21/05/2016

O progressismo diante de um dilema após a publicação da Exortação “Amoris laetitia”



"Mas havia desde o início uma segunda posição dentro do chamado progressismo, a qual não se satisfazia com a mera adaptação cultural da Igreja".

Mathias von Gersdorff
Tradução do original alemão por Renato Murta de Vasconcelos

Frankfurt — Em entrevista ao “Frankfurter Rundschau”, diário alemão de orientação esquerdista, o Cardeal Karl Lehmann [foto abaixo] constata decepcionado que o documento Amoris laetitia alcançou repercussão bastante moderada na Alemanha:
 Karl Lehmann “Se atento para o eco público da carta papal ‘Amoris laetitia’, constato um rápido desinflar do interesse. Na verdade, hoje em dia as ondas de interesse suscitadas pela mídia vêm e voltam no total, numa sequência cada vez mais curta. Razão a mais para que os teólogos nas universidades e as publicações especializadas se ocupem do texto. Do contrário não passará de um golpe desferido na água. Até agora o distanciamento dos teólogos tem-me decepcionado e preocupado. O fato de o próprio Papa afirmar que lhe importa mais a pastoral do que a dogmática, isso não dispensa a teologia de continuar a pensar.”
A reação na Alemanha descrita pelo Cardeal Lehmann é consequência de diferentes expectativas e perspectivas existentes no chamado progressismo católico desde o seu início.
O que une todos os católicos de esquerda é o desejo de que a Igreja Católica se adapte ao mundo ou, pelo menos, que dele se aproxime fortemente. Essa aproximação, entretanto, não deve ser uma qualquer. Não, segundo católicos esquerdistas, a Igreja deveria adaptar-se às correntes ideológicas igualitárias, transformar-se de acordo com o pensamento igualitário reinante.
A fim de conseguir adaptar-se ao mundo, a Igreja deveria se despojar de tudo o que contraria o pensamento igualitário, ou seja, das seguintes diferenças: entre o laicato e o clero; dentro da Hierarquia eclesiástica; entre a ordem natural e a sobrenatural (banalização da liturgia, extinção da piedade popular e dos objetos de devoção como o Rosário; dessacralização da arquitetura e da arte religiosa etc.).
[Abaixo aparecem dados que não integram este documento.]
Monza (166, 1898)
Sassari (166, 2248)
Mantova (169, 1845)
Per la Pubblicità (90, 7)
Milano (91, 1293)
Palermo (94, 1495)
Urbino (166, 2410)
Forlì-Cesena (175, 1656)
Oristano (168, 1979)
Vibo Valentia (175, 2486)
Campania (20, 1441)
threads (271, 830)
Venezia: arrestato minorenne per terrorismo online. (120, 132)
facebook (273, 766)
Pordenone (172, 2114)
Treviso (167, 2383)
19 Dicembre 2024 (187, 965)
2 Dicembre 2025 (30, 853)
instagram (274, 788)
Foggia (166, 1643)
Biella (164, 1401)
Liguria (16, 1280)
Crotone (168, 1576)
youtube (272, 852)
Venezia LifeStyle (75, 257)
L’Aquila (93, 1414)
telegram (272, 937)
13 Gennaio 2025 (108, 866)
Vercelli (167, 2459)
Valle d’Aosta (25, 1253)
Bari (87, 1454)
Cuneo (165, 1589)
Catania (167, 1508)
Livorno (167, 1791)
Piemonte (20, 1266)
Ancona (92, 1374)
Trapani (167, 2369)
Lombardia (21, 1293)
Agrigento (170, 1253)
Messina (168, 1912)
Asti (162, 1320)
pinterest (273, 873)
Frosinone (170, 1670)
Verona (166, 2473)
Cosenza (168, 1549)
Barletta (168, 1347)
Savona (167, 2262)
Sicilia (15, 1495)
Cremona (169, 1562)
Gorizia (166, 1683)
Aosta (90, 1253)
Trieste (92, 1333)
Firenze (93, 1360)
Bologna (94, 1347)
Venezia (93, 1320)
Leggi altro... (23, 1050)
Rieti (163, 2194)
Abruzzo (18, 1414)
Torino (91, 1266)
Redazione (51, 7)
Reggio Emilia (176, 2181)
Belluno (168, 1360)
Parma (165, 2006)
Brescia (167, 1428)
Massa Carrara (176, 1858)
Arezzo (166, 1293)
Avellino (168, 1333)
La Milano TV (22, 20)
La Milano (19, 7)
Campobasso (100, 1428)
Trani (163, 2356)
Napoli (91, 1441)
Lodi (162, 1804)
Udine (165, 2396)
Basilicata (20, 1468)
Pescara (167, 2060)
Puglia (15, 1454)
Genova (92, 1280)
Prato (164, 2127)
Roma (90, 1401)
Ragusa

A Igreja deveria ainda recusar uma linguagem autoritária e uma forma destemida de agir e de se apresentar (verbete “pompa barroca”) etc.
É desnecessário dizer que neste campo há diferentes graus de intensidade. Nem todos querem ir tão longe quanto Hans Küng ou Eugen Drewermann.
Apesar dessa unidade dos progressistas quanto à meta, existe entre eles uma diferença importante e fundamental.
Para uma parte deles, trata-se antes de tudo de a Igreja se modificar culturalmente para poder estar à altura de entrar em contato com o “mundo de hoje”. Os defensores dessa ideia julgam que a Igreja deveria se apresentar e comunicar-se de outro modo, para poder ser entendida pelos homens modernos. Para tal, ela deveria dedicar-se menos às questões doutrinárias do que às dificuldades pastorais do mundo real. Pela mesma razão, a Igreja deveria cuidar dos desafios do mundo de hoje: problemas sociais, fome, destruição ecológica etc. De tudo aquilo que no momento seja, segundo a mídia, atual.
 Essa concepção conduziu no passado a opiniões consideradas hoje como praticamente insustentáveis. Assim, havia sacerdotes que simpatizavam abertamente com ideias socialistas e até comunistas (sem aprovar necessariamente as ideologias). Achavam que o socialismo ou até mesmo o comunismo estavam em condições de ajudar os pobres. Porém, alguns desses padres defendiam simultaneamente a moral católica sobre a sexualidade.
Mas havia desde o início uma segunda posição dentro do chamado progressismo, a qual não se satisfazia com a mera adaptação cultural da Igreja.
2. Essa segunda corrente era da opinião de que a doutrina da Igreja deveria modificar-se para dar lugar a uma nova pseudo-doutrina que correspondesse às máximas revolucionárias do mundo moderno igualitário. Um subproduto de tal “reforma” seria a Igreja deixar de ser a Guardiã da verdade. Pois, para essa corrente, a verdade surge de um contínuo diálogo teológico.
Amoris LaetitiaPara ficar no exemplo do comunismo, a “Teologia da Libertação”, que visa uma simbiose entre a doutrina da luta de classes e o cristianismo, era um desses “projetos” teológicos.
No tocante à Alemanha, está largamente difundida desde muito tempo a crítica ao ensinamento moral fundamentado no Direito natural. Já nos anos 50 (para não retroceder mais longe, até a época da heresia modernista condenada por São Pio X), a ética de situação — segundo a qual as questões morais deveriam ser julgadas de acordo com as circunstâncias individuais, e não segundo normais universais — era popular entre os teólogos modernos, sendo o mais importante deles o redentorista Bernhard Häring CSsR.
Essa corrente dentro do progressismo católico alemão foi se tornando cada vez mais forte com o passar dos anos, aparecendo na ribalta por ocasião dos dois últimos Sínodos. Tal corrente esperava abertamente que o Sínodo Ordinário da Família realizado no outono de 2015 não apenas aprovasse a comunhão para os divorciados recasados, mas também abençoasse os anticoncepcionais e todas as formas possíveis de parcerias, inclusive as homossexuais.
A Exortação pós-sinodal Amoris Laetitia trata na verdade desses temas, mas na melhor das hipóteses não é clara em relação às mudanças da doutrina. A opinião reinante entre os teólogos é de que a doutrina não foi modificada, apesar de muitas passagens do documento indicarem o contrário. No que diz respeito ao Magistério, tudo permanece, portanto, como dantes.
A decepção daí decorrente explicaria provavelmente por que na Alemanha a repercussão entre os teólogos progressistas foi tão fraca, como afirma o Cardeal Lehmann.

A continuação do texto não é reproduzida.